Церемония проверки превратилась в публичное зрелище, которое пользовалось все большим успехом, в том числе и у жителей Катовиц. Инспектор на бешеной скорости подлетал к кухне около одиннадцати, со страшным скрежетом тормозил, налегая всем телом на руль, отчего заднее колесо прочерчивало четверть круга, и, не останавливаясь, с низко опущенной, как у бодливого быка, головой направлял мотоцикл на штурм высоких ступенек. Подпрыгивая, он въезжал внутрь, описывал под аккомпанемент выхлопов две стремительных восьмерки вокруг плит, снова пересчитывал ступеньки, теперь уже в обратном направлении, с лучезарной улыбкой отдавал честь зрителям, склонялся к рулю и исчезал в грохочущем облаке сизого дыма.
Спектакль благополучно продолжался несколько недель, но настал день, когда зрители не увидели ни мотоцикла, ни капитана. Капитан с переломом ноги лежал в госпитале, а мотоцикл находился в любовных руках его итальянских почитателей.
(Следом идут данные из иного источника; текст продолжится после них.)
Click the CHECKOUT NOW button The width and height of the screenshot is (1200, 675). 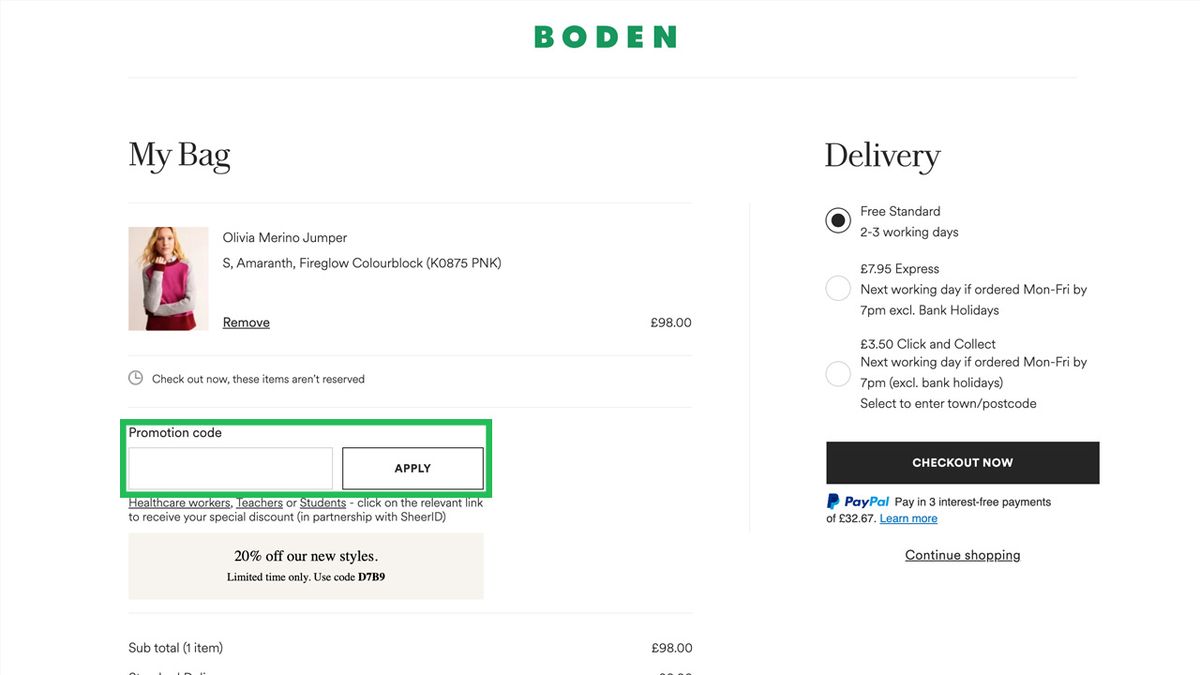[x=962, y=462]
Вскоре, правда, он снова обрел своего хозяина: капитан велел приладить к раме что-то вроде полки и горизонтально клал на нее загипсованную ногу. Его лицо, покрытое благородной бледностью, выражало блаженство. В таком виде он возобновил — с чуть меньшим, однако, рвением — свои ежедневные инспекции.
Лишь в начале апреля, когда стаял последний снег и теплое солнце просушило польскую грязь, мы почувствовали себя по-настоящему свободными. Чезаре, успевший побывать в городе уже не один раз, уговаривал меня присоединиться к нему в его вылазках, и наконец в один прекрасный весенний день, преодолев апатию, я решился составить ему компанию.
Чезаре задумал эксперимент, и по его предложению мы покинули лагерь не через лаз в колючей проволоке, а через ворота. Первым вышел я. Часовой спросил, как моя фамилия, потребовал пропуск, и я его предъявил. Фамилия на картонке соответствовала той, что я назвал. Я зашел за угол и через колючую проволоку передал картонку Чезаре. На вопрос часового, как его зовут, Чезаре ответил: «Примо Леви». Часовой попросил пропуск: имя и фамилия и на этот раз соответствовали тем, которые он услышал, так что Чезаре покинул пределы лагеря как бы совершенно законно. Не сказать, чтобы ему уж очень нравилось действовать по закону: скорее, он всегда был сторонником изящных поступков, виртуозной изобретательности, любителем одурачить ближнего, щадя при этом его самолюбие.
Мы вошли в Катовицы в счастливом настроении школьников на каникулах, однако наша беззаботная веселость таяла по мере того, как перед нами открывался мир, в который мы вступили. На каждом шагу мы натыкались на следы ужасающей трагедии, которую пережили и сами, чудом оставшись в живых. Повсюду могилы (безымянные, вырытые на скорую руку, с красными звездами вместо крестов) погибших в бою советских солдат и офицеров. Городской парк — тоже сплошное военное кладбище: кресты вперемешку с коммунистическими звездами, и почти на всех табличках одна дата — дата уличных боев, а может быть, последнего кровавого побоища, учиненного немцами. На главной улице, как памятники, три или четыре трофейных немецких танка, с виду не поврежденных. Точно напротив орудийного дула одного из танков в стене дома зияет огромная дыра: чудовище умирало, разрушая. Всюду руины, бетонные скелеты, обугленные деревянные балки, бараки из жести, люди в лохмотьях, одичалые, голодные. На перекрестках — дорожные указатели, прибитые русскими, так не похожие ни на белые, стандартной формы, немецкие таблички, которые мы видели до этого, ни на американские, которые мы увидим потом. На неструганых досках дегтем намалеваны названия: Гливице, Краков, Ченстохова; последнее слово из-за его длины написано на двух досках: на одной — «Ченстох» и на другой, поменьше, приколоченной снизу, — «ова».